What are spaCy models?

When you are using spaCy you will see that they refer to the word “model” quite often.

So what are models?

A “model” in machine learning is the output of a machine learning algorithm run on data.

Source

It is easiest to explain using an example.

Create a file called spacy_model.py and add the following code

import spacy

nlp = spacy.blank("en")
text = 'Dialogflow, previously known as api.ai, is a chatbot framework provided by Google. Google acquired API.AI in 2016.'
doc = nlp(text)

print('Printing entities using blank model....')

for ent in doc.ents:
    print(ent)

print('Completed....')

nlp = spacy.load("en_core_web_sm")
doc = nlp(text)

print("Printing entities using default model....")

for ent in doc.ents:
    print(ent)

print('Completed....')

This is the output when you run this program

So here is an explanation of what we are doing here:

First, we load a blank model (line 3).

Then we print all the entities in the document. As you can see, spacy does not recognize any entities at all.

Then we load the pretrained en_core_web_sm model (line 14). Once the pretrained models are used, spaCy is able to identify some entities in the same text.

Larger models can do better named entity recognition

As a general rule of thumb, the larger the file size of the spaCy model, the more entities it should be able to identify in your text.

For example, here is a comparison between en_core_web_sm which we have used before and en_core_web_md, a larger sized model

The en_core_web_md is a larger model and this means it will usually take a little longer to load the model. On the other hand, we usually expect it to find more entities.

Create a new file called large_model.py and add the following code to it

import spacy
text = 'Google, headquartered in Mountain View (1600 Amphitheatre Pkwy, Mountain View, CA 940430), unveiled the new Android phone for $799 at the Consumer Electronic Show.
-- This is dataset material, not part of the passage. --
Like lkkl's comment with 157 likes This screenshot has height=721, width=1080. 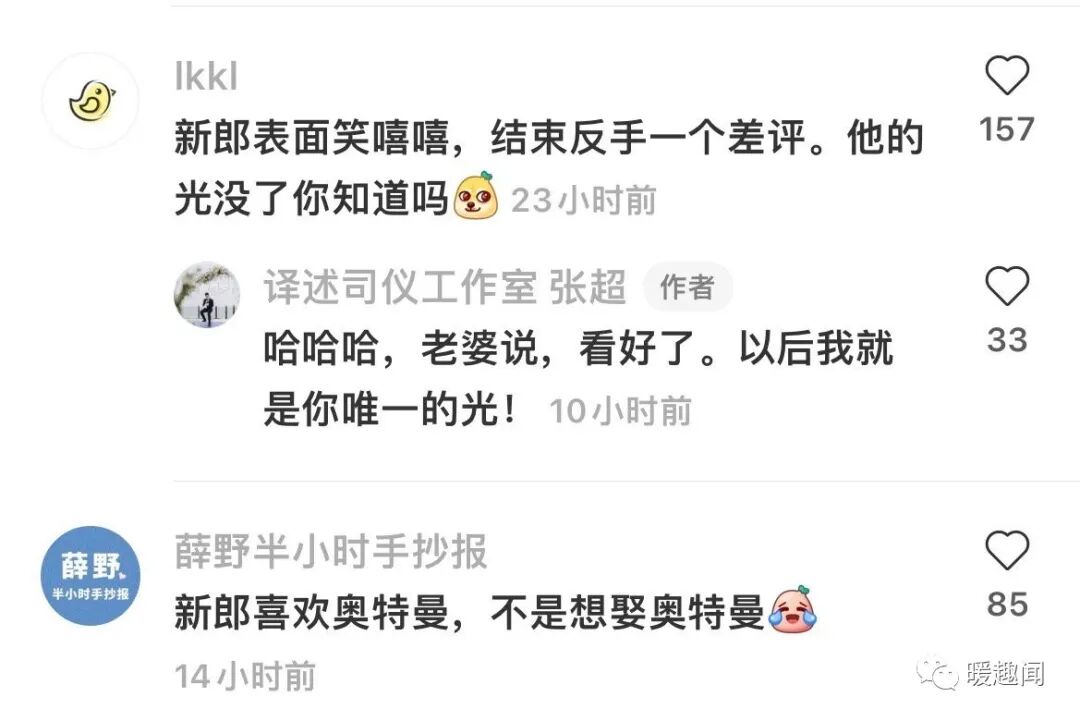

Sundar Pichai said in his keynote that users love their new Android phones.'

nlp = spacy.load("en_core_web_sm")
doc = nlp(text)

print("Printing entities using small model....")
counter = 1
for ent in doc.ents:
    print(f'{counter} {ent}')
    counter += 1

print('Completed....')

nlp = spacy.load("en_core_web_md")
doc = nlp(text)

print("Printing entities using medium model....")
counter = 1
for ent in doc.ents:
    print(f'{counter} {ent}')
    counter += 1

print('Completed....')

Here is the output when you run this program

As you can see, the en_core_web_md does better than en_core_web_sm by identifying 10 entities in the same text versus 8.

This may not seem like a big difference, but when there is a large quantity of text the difference is usually be much more obvious.